--- Work required ---
Reproduce the material from the line containing "Open the Docs" through the line containing "point(214,291)", replacing "highlighted" with "marked" and leaving everything else unchanged.
"""
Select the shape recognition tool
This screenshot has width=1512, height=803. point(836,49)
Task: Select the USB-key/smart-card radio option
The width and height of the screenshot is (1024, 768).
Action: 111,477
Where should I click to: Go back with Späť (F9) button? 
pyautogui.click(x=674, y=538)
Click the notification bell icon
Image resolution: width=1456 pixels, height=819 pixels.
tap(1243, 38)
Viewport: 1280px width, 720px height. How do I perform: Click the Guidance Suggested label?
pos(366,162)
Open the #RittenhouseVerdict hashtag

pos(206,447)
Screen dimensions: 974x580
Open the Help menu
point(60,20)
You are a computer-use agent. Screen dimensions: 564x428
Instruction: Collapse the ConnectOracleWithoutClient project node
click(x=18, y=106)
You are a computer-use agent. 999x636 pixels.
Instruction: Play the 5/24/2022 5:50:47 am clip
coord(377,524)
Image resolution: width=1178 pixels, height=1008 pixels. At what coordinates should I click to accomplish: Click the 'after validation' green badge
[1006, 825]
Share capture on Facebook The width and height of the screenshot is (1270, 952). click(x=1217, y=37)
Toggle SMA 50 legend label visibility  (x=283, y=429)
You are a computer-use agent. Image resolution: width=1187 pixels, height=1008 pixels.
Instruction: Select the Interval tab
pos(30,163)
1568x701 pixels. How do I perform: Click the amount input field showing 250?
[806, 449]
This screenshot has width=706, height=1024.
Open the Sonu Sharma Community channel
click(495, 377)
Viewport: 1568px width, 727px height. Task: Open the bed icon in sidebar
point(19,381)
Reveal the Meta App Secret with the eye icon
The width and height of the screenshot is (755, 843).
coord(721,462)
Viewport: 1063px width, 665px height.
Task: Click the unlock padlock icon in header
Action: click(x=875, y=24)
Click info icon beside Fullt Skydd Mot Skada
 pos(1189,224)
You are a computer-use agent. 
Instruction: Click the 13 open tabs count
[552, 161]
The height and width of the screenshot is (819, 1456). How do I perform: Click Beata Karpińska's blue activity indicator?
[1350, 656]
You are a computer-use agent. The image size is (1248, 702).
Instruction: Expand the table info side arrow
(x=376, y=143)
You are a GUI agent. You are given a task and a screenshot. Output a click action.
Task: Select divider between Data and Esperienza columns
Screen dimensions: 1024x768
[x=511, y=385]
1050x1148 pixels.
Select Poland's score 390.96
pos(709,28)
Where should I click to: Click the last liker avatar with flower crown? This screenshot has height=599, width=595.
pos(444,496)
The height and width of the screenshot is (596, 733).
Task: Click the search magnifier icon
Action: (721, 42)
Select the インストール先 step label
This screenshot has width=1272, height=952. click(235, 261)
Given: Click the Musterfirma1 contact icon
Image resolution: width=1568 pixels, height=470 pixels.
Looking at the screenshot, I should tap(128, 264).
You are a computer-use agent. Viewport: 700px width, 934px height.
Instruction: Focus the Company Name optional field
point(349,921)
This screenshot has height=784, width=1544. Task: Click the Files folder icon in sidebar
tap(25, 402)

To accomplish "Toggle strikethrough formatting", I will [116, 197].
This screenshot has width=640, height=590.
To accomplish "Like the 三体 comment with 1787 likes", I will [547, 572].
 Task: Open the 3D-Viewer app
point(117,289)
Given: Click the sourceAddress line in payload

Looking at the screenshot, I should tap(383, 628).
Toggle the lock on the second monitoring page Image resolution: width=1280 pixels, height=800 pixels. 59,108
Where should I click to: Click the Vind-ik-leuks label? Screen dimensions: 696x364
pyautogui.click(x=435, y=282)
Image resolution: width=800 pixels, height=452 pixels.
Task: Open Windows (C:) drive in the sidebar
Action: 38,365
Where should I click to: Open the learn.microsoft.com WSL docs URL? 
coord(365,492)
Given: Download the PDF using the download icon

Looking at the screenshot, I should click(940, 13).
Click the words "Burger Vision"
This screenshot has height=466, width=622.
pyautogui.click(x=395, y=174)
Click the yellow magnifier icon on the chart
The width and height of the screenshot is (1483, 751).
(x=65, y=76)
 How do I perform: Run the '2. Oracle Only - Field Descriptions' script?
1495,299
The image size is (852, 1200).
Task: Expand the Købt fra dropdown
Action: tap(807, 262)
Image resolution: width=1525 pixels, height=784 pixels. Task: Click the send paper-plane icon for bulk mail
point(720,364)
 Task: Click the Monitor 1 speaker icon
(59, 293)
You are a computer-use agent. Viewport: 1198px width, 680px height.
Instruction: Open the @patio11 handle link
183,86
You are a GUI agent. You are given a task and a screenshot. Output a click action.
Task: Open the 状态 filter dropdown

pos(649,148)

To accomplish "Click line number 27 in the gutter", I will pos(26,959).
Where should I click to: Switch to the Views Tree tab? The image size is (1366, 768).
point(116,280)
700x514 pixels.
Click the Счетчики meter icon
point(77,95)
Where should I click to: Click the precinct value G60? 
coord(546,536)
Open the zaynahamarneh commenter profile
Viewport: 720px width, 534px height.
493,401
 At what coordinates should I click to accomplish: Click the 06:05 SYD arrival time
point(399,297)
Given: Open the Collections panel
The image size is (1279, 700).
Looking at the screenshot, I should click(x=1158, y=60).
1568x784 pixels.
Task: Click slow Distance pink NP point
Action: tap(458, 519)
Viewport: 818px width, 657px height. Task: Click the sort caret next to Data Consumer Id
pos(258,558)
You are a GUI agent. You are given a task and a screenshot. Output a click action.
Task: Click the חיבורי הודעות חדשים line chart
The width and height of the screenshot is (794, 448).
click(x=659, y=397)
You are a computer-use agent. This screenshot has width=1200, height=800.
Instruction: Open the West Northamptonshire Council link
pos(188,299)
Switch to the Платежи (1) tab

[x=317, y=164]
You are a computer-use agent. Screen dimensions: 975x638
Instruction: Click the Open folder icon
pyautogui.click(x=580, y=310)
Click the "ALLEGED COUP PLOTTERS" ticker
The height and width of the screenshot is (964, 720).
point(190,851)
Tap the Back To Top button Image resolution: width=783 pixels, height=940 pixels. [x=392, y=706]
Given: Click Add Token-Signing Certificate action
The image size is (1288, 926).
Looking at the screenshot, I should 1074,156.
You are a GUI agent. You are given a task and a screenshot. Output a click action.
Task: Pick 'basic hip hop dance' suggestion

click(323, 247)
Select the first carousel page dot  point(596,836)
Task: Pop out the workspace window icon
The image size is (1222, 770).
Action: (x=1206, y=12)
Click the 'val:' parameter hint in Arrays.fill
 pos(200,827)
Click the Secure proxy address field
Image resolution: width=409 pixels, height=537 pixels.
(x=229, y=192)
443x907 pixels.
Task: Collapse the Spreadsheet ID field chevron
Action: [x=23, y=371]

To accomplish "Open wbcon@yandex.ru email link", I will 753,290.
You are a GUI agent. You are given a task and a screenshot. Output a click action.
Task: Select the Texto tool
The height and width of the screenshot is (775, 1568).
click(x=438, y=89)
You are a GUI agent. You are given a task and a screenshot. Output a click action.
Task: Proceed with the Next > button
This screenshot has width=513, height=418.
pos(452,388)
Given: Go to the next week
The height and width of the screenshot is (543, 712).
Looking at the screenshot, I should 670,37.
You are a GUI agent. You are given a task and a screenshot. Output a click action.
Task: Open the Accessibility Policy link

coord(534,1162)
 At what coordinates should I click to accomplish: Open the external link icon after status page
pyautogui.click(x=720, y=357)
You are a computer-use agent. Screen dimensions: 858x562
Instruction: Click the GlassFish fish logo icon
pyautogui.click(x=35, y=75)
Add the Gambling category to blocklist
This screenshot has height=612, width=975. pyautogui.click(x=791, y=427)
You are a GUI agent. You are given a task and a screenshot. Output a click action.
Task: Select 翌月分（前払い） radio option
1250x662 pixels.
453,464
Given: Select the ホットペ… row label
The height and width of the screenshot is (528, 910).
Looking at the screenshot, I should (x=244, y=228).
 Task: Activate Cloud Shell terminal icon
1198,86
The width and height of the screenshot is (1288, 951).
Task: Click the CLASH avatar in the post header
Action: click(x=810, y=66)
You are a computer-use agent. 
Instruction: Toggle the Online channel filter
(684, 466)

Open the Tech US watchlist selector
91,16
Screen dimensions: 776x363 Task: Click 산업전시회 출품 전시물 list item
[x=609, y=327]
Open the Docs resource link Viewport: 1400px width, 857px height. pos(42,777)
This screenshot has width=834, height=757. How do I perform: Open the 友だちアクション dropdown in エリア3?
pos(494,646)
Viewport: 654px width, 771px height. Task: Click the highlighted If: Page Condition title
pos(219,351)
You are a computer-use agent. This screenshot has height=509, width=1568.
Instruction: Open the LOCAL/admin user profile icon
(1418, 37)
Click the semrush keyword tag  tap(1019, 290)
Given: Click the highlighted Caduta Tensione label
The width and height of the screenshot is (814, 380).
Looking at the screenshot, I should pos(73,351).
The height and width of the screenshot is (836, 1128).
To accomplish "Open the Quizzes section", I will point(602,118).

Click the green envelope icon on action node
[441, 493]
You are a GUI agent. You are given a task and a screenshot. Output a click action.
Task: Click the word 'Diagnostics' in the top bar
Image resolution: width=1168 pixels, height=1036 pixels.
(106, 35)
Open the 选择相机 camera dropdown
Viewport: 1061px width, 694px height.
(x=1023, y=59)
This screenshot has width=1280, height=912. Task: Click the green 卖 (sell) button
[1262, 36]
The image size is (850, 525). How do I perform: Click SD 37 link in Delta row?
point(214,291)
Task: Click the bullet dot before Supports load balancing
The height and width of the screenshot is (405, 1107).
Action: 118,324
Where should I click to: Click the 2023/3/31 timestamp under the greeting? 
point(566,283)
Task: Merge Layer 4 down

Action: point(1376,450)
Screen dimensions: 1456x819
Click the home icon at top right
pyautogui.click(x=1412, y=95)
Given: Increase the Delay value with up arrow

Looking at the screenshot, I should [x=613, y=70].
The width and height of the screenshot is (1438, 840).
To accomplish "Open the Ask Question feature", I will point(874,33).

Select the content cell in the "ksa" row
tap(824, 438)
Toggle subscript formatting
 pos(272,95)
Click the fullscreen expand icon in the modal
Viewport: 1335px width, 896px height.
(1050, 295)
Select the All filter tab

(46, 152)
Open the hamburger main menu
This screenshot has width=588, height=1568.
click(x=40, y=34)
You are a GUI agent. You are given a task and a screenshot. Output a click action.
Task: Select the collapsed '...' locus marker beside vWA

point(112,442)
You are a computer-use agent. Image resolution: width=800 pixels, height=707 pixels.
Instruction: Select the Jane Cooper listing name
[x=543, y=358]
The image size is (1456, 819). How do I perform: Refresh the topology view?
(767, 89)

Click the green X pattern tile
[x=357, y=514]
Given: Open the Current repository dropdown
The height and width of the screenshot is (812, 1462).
"""
--- Task response ---
Open the Docs resource link Viewport: 1400px width, 857px height. pos(42,777)
This screenshot has width=834, height=757. How do I perform: Open the 友だちアクション dropdown in エリア3?
pos(494,646)
Viewport: 654px width, 771px height. Task: Click the marked If: Page Condition title
pos(219,351)
You are a computer-use agent. This screenshot has height=509, width=1568.
Instruction: Open the LOCAL/admin user profile icon
(1418, 37)
Click the semrush keyword tag  tap(1019, 290)
Given: Click the marked Caduta Tensione label
The width and height of the screenshot is (814, 380).
Looking at the screenshot, I should pos(73,351).
The height and width of the screenshot is (836, 1128).
To accomplish "Open the Quizzes section", I will point(602,118).

Click the green envelope icon on action node
[441, 493]
You are a GUI agent. You are given a task and a screenshot. Output a click action.
Task: Click the word 'Diagnostics' in the top bar
Image resolution: width=1168 pixels, height=1036 pixels.
(106, 35)
Open the 选择相机 camera dropdown
Viewport: 1061px width, 694px height.
(x=1023, y=59)
This screenshot has width=1280, height=912. Task: Click the green 卖 (sell) button
[1262, 36]
The image size is (850, 525). How do I perform: Click SD 37 link in Delta row?
point(214,291)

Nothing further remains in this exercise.